** Opening TASK MATERIAL block **

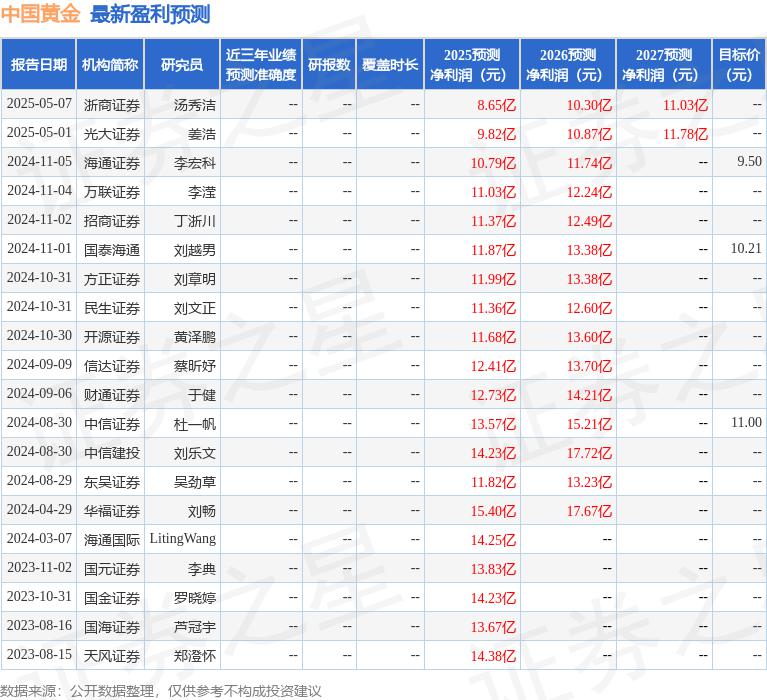Click analyst LitingWang from 海通国际
Screen dimensions: 767x700
(x=182, y=539)
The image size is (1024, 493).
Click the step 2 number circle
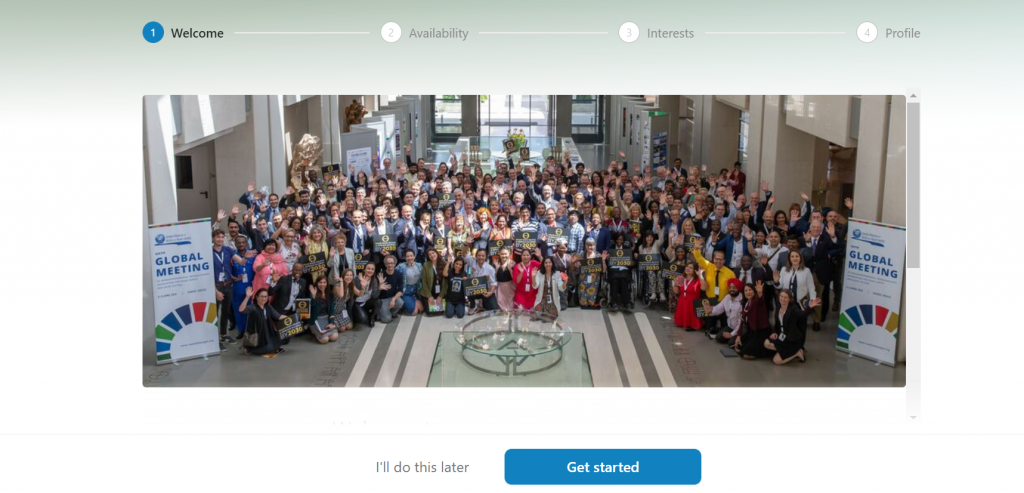(x=391, y=33)
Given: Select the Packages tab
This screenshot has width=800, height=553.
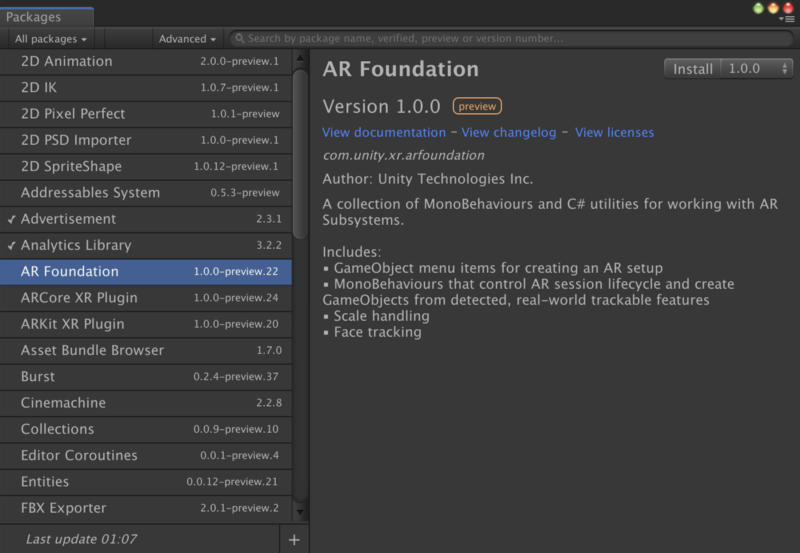Looking at the screenshot, I should (34, 17).
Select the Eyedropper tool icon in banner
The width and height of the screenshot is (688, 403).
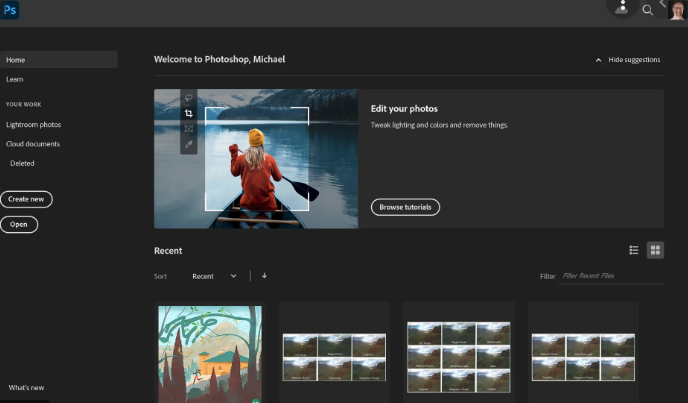[188, 144]
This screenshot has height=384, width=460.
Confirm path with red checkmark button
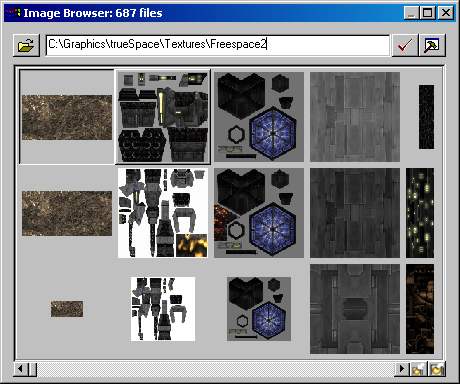405,45
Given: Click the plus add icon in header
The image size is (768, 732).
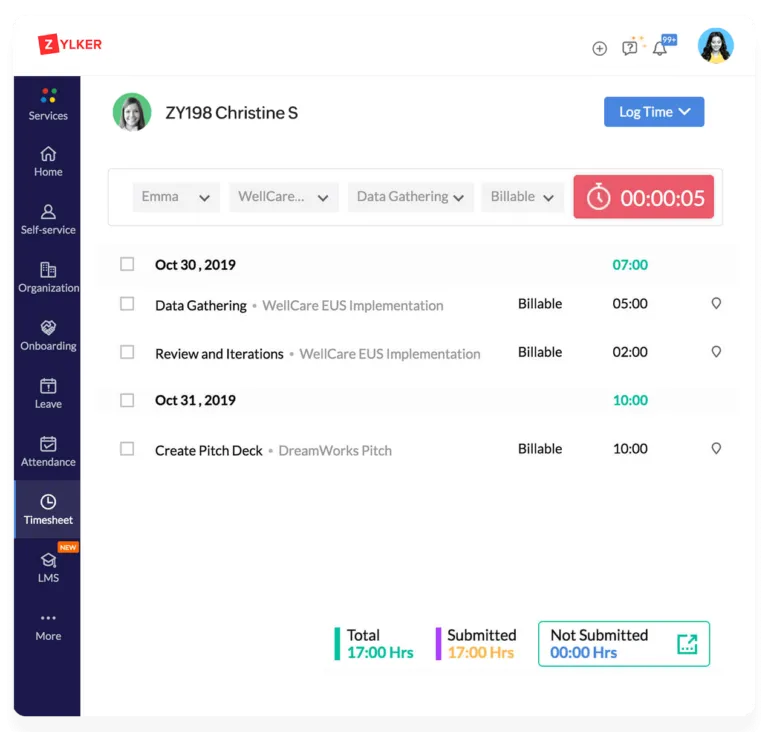Looking at the screenshot, I should click(x=599, y=48).
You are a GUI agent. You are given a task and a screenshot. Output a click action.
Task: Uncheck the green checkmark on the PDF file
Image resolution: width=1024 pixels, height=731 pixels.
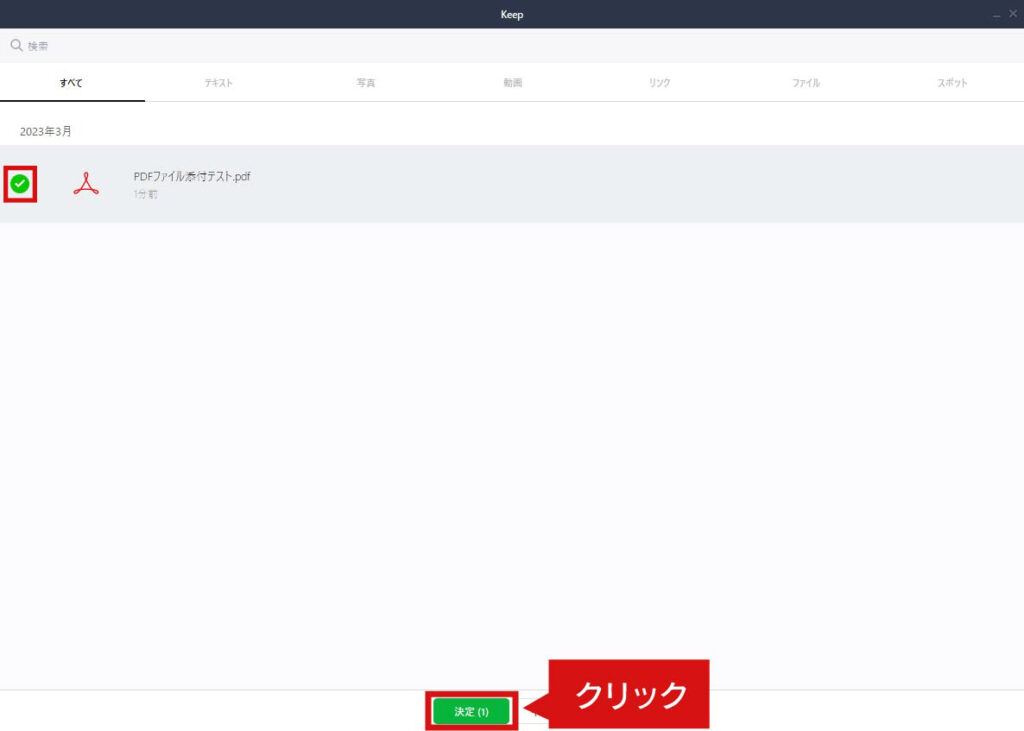click(x=20, y=182)
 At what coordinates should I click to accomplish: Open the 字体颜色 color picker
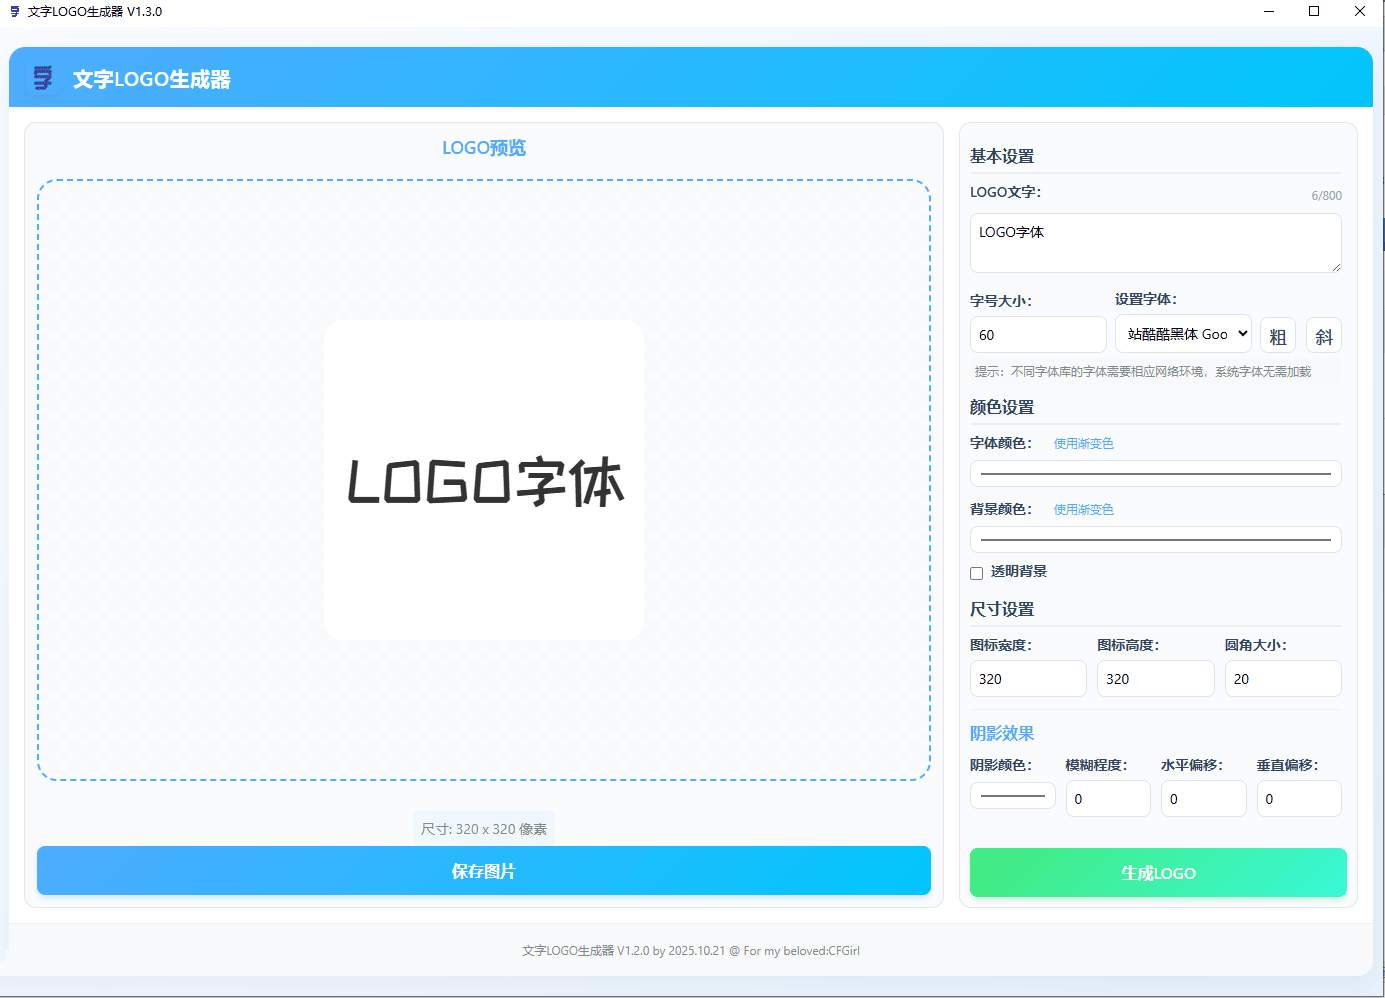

** Closing TASK MATERIAL block **

EXERCISE DIRECTIONS: A word-for-word copy is needed of the lines from the line holding "The width and" through the end of the records, both included, excluding every picture.

OUTPUT FOR THIS EXERCISE:
The width and height of the screenshot is (688, 403).
[188, 144]
This screenshot has height=384, width=460.
Confirm path with red checkmark button
405,45
Given: Click the plus add icon in header
The image size is (768, 732).
Looking at the screenshot, I should click(x=599, y=48).
You are a GUI agent. You are given a task and a screenshot. Output a click action.
Task: Uncheck the green checkmark on the PDF file
Image resolution: width=1024 pixels, height=731 pixels.
click(x=20, y=182)
 At what coordinates should I click to accomplish: Open the 字体颜色 color picker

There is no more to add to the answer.